___ Data supplied
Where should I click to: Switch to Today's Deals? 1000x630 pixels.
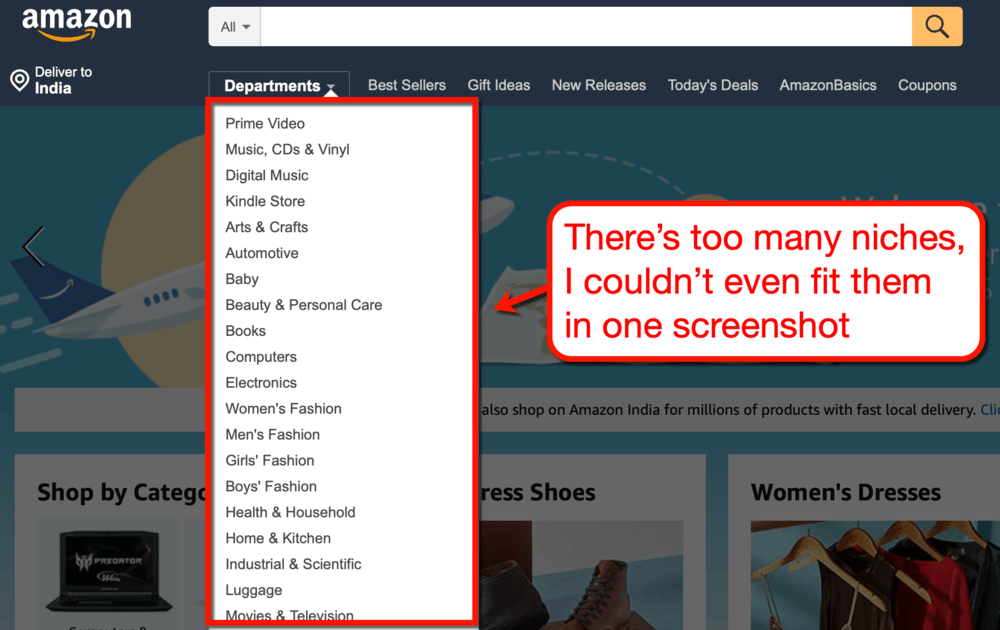point(712,85)
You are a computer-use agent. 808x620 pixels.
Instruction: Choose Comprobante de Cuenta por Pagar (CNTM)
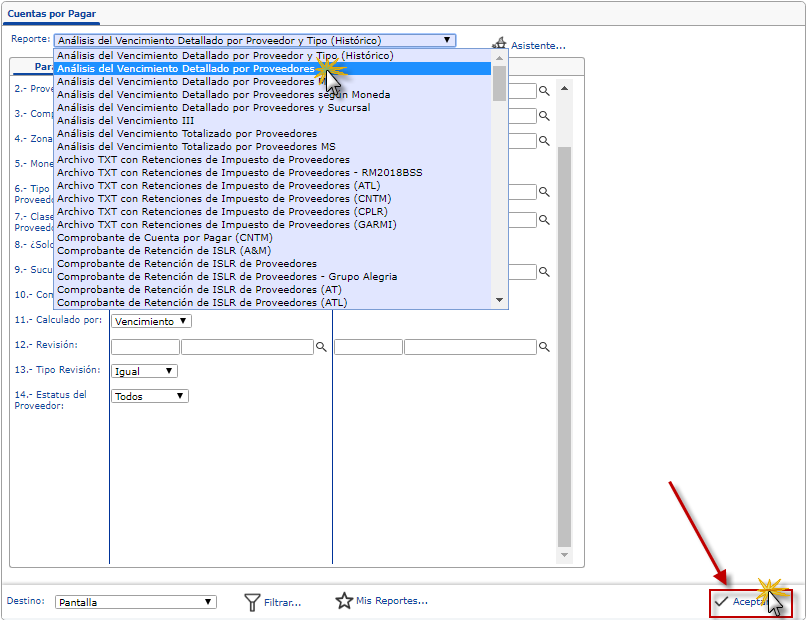coord(164,238)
______
# [Aim]
Find every row above that contains the word "pixels" and copy each of those rows in full.

# [Correct result]
Where should I click to: Switch to Today's Deals? 1000x630 pixels.
You are a computer-use agent. 808x620 pixels.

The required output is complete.